(WHAT YOU ARE ASKED TO DO)
Which lines in the entries below contain the string "Treaty"? Show each of them in full.

Data records
——

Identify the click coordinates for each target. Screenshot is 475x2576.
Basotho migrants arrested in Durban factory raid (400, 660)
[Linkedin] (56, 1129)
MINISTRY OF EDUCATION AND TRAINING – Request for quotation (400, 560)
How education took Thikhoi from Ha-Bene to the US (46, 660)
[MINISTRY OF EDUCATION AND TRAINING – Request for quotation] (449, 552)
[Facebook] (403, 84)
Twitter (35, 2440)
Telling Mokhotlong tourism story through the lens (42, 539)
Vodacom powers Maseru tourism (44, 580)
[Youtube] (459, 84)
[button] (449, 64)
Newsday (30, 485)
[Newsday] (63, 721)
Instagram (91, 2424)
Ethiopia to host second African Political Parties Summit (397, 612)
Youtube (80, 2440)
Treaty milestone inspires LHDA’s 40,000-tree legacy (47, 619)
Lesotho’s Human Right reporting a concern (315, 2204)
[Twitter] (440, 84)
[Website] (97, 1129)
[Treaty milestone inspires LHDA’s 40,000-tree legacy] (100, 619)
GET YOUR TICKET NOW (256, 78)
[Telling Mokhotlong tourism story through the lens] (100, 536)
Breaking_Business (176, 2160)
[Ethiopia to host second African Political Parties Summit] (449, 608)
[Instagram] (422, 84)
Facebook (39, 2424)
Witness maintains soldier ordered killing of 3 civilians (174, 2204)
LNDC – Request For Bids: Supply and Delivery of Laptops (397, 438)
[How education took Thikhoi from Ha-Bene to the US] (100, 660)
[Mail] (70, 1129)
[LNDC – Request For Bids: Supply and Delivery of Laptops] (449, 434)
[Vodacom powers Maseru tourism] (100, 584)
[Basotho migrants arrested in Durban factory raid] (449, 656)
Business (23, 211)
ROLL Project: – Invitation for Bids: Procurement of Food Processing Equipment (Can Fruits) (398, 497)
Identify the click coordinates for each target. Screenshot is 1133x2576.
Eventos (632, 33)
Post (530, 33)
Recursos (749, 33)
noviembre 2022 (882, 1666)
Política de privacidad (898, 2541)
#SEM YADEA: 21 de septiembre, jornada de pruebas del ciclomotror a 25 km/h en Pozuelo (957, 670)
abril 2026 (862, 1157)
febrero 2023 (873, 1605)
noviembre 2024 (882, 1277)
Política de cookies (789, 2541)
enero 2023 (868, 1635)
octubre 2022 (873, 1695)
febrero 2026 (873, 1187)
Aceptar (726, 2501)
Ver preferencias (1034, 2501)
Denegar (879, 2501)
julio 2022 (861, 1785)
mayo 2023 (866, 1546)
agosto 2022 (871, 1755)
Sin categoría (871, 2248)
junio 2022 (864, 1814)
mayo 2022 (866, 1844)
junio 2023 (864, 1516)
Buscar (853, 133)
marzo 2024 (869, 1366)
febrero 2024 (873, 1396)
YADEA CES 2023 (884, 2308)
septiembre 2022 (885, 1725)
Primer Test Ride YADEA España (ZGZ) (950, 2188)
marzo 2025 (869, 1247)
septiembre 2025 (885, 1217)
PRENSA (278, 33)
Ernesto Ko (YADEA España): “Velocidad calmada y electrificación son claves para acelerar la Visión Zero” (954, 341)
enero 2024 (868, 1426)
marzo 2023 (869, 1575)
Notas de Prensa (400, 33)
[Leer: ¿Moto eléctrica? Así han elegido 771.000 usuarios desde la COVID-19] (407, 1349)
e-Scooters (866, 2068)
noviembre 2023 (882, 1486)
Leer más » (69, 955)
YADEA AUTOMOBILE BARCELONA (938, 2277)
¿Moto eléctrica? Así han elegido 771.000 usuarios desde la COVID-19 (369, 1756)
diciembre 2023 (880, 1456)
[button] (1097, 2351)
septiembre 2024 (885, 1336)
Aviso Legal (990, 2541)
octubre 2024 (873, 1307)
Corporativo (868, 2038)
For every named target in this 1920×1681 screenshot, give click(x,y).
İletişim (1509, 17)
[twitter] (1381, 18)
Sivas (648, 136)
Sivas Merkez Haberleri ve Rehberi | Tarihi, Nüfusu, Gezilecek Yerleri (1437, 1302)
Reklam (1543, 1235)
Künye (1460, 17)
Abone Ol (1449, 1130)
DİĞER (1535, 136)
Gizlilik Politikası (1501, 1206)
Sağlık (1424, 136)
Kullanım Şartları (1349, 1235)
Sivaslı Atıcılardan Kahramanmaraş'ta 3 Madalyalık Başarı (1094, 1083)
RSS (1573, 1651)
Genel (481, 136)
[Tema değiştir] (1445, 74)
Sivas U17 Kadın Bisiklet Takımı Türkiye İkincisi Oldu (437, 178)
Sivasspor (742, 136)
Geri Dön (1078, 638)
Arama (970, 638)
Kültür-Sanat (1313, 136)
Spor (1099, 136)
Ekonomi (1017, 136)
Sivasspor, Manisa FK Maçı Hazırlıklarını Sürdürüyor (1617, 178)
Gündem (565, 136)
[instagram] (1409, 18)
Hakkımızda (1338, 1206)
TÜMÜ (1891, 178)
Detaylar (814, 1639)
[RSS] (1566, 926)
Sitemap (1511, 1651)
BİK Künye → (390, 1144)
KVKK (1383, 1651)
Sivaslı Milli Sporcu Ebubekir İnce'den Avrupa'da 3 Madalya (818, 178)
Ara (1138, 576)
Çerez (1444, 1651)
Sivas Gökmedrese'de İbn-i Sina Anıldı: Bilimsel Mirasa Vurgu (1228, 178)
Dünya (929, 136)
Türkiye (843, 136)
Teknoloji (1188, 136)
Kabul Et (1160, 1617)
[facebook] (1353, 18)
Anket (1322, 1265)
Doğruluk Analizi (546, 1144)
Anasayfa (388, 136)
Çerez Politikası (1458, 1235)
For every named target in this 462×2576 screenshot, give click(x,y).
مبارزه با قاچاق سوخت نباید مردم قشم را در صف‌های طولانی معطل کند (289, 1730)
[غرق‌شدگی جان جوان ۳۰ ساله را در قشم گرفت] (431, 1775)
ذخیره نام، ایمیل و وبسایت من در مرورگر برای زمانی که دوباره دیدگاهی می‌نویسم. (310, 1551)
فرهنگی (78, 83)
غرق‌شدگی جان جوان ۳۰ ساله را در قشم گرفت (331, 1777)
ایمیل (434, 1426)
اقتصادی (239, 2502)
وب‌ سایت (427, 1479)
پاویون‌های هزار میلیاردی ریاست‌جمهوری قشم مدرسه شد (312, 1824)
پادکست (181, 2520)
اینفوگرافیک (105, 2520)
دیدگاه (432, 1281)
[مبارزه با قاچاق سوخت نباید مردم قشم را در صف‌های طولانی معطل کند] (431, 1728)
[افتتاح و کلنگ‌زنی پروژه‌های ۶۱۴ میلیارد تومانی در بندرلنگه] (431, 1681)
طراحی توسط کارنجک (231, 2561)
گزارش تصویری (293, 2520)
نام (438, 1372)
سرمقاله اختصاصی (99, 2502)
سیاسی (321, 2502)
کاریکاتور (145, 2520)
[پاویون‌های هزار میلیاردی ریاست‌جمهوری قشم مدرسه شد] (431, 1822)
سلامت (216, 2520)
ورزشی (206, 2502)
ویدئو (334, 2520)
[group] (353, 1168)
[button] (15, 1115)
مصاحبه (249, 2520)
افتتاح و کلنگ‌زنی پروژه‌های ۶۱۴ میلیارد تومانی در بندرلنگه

——

(RESULT FOR THIS TASK)
Treaty milestone inspires LHDA’s 40,000-tree legacy (47, 619)
[Treaty milestone inspires LHDA’s 40,000-tree legacy] (100, 619)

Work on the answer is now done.